-------- SUPPLIED INFORMATION --------

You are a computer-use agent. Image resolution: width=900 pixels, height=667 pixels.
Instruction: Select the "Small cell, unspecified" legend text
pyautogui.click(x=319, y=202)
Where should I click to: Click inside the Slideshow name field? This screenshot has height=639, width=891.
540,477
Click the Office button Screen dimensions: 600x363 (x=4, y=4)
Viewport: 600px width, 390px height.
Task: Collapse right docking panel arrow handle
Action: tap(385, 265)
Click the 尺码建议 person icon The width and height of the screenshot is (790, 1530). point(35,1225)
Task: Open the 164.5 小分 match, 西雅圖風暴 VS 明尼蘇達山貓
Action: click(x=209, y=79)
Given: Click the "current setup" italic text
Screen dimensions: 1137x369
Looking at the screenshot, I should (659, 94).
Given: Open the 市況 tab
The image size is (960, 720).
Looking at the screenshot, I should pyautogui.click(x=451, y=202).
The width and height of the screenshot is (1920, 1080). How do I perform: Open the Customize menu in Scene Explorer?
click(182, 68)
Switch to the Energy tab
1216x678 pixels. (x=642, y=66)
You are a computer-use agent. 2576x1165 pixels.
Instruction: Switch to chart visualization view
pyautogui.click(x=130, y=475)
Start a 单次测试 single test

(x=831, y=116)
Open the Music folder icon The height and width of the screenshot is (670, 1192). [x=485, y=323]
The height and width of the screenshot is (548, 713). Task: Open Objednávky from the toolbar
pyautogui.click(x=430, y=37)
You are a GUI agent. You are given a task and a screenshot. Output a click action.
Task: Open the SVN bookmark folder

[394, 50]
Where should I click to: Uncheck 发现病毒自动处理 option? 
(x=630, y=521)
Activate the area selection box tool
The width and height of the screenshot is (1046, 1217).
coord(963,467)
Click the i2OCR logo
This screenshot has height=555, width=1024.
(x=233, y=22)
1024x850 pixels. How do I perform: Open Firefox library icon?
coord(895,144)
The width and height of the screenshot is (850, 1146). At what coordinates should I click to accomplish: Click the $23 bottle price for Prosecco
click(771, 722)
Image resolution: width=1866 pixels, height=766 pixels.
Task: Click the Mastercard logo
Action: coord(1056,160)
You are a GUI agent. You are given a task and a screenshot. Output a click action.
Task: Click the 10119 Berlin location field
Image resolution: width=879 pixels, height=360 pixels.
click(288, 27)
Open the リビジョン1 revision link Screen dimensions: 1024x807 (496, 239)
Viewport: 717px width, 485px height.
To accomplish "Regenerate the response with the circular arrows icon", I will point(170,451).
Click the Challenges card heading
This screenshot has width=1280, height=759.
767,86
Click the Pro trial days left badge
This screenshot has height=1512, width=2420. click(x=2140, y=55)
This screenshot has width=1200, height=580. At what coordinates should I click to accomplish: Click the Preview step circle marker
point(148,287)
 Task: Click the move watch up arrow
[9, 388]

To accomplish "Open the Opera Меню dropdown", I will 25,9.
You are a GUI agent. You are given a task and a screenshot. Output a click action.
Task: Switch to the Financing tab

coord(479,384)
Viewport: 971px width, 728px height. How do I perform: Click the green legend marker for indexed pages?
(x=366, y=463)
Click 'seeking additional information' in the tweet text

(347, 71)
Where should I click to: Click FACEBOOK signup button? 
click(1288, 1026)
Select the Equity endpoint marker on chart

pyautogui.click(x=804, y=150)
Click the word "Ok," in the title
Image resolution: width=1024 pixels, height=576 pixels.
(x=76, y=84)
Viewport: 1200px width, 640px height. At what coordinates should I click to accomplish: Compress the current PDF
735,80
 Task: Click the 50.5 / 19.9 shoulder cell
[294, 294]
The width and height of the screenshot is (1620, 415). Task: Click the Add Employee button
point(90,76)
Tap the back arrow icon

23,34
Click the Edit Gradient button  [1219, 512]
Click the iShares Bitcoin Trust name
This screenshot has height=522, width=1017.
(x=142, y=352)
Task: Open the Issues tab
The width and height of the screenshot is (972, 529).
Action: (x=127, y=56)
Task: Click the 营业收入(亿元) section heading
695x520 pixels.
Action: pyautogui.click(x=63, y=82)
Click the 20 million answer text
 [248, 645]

--------

ABOUT THIS EXERCISE:
Repeat the entries above verbatim, but only from the line that has "The width and height of the screenshot is (850, 1146)." down to the line that has "Click the Edit", inclusive.

RESULT FOR THIS TASK:
The width and height of the screenshot is (850, 1146). At what coordinates should I click to accomplish: Click the $23 bottle price for Prosecco
click(771, 722)
Image resolution: width=1866 pixels, height=766 pixels.
Task: Click the Mastercard logo
Action: coord(1056,160)
You are a GUI agent. You are given a task and a screenshot. Output a click action.
Task: Click the 10119 Berlin location field
Image resolution: width=879 pixels, height=360 pixels.
click(288, 27)
Open the リビジョン1 revision link Screen dimensions: 1024x807 (496, 239)
Viewport: 717px width, 485px height.
To accomplish "Regenerate the response with the circular arrows icon", I will point(170,451).
Click the Challenges card heading
This screenshot has width=1280, height=759.
767,86
Click the Pro trial days left badge
This screenshot has height=1512, width=2420. click(x=2140, y=55)
This screenshot has width=1200, height=580. At what coordinates should I click to accomplish: Click the Preview step circle marker
point(148,287)
 Task: Click the move watch up arrow
[9, 388]

To accomplish "Open the Opera Меню dropdown", I will 25,9.
You are a GUI agent. You are given a task and a screenshot. Output a click action.
Task: Switch to the Financing tab

coord(479,384)
Viewport: 971px width, 728px height. How do I perform: Click the green legend marker for indexed pages?
(x=366, y=463)
Click 'seeking additional information' in the tweet text

(347, 71)
Where should I click to: Click FACEBOOK signup button? 
click(1288, 1026)
Select the Equity endpoint marker on chart

pyautogui.click(x=804, y=150)
Click the word "Ok," in the title
Image resolution: width=1024 pixels, height=576 pixels.
(x=76, y=84)
Viewport: 1200px width, 640px height. At what coordinates should I click to accomplish: Compress the current PDF
735,80
 Task: Click the 50.5 / 19.9 shoulder cell
[294, 294]
The width and height of the screenshot is (1620, 415). Task: Click the Add Employee button
point(90,76)
Tap the back arrow icon

23,34
Click the Edit Gradient button  [1219, 512]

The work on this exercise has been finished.